Your objective >>
Can you give every line of the material below as a numbered list, leaving out the blank lines?

** begin Task input **

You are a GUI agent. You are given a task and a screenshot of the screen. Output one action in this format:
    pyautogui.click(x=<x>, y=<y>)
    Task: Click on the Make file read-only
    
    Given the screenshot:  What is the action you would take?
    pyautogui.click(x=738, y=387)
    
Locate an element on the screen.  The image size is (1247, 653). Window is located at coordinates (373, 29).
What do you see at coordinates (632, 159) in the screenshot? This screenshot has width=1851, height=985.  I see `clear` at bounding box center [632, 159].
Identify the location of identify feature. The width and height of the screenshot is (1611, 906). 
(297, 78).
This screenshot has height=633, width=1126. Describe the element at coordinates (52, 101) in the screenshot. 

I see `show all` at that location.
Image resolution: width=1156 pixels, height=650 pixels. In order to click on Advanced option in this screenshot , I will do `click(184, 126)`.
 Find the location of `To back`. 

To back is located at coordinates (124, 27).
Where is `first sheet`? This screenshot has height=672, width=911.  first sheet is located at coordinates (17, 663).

** end Task input **

Full solution >>
1. You are a GUI agent. You are given a task and a screenshot of the screen. Output one action in this format:
2.     pyautogui.click(x=<x>, y=<y>)
3.     Task: Click on the Make file read-only
4.     Given the screenshot:  What is the action you would take?
5.     pyautogui.click(x=738, y=387)
6. Locate an element on the screen.  The image size is (1247, 653). Window is located at coordinates (373, 29).
7. What do you see at coordinates (632, 159) in the screenshot? This screenshot has width=1851, height=985.  I see `clear` at bounding box center [632, 159].
8. Identify the location of identify feature. The width and height of the screenshot is (1611, 906). 
9. (297, 78).
10. This screenshot has height=633, width=1126. Describe the element at coordinates (52, 101) in the screenshot. 
11. I see `show all` at that location.
12. Image resolution: width=1156 pixels, height=650 pixels. In order to click on Advanced option in this screenshot , I will do `click(184, 126)`.
13.  Find the location of `To back`. 
14. To back is located at coordinates (124, 27).
15. Where is `first sheet`? This screenshot has height=672, width=911.  first sheet is located at coordinates (17, 663).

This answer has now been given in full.